Something is happening right now that might be easy to miss. It’s the door closing on the possibility of reconciliation between Indigenous peoples and Canadians. We need to understand this, and address it.
Injustices against Indigenous people have been a reality since well before Canada became a country, and ongoing injustices are well documented. Still, somehow there has been hope of renewed positive relationships among Canadians and Indigenous peoples and of a better understanding that we are all treaty people residing on Indigenous land.

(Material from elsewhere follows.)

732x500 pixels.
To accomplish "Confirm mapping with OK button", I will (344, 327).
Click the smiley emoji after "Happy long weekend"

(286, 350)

Recent events have underscored the gap between where we are now and where we need to be in this relationship. On February 9, the man who shot and killed 22-year-old Colten Boushie of Cree Red Pheasant First Nation was acquitted, despite the evidence. On February 22, the man accused of murdering 15-year-old Tina Fontaine of Sagkeeng First Nation was found not guilty. The injustices of these decisions, and of the circumstances leading to the deaths of both young people, are compounded by the expressions of racism that have been unleashed as Indigenous people and allies speak up about injustice.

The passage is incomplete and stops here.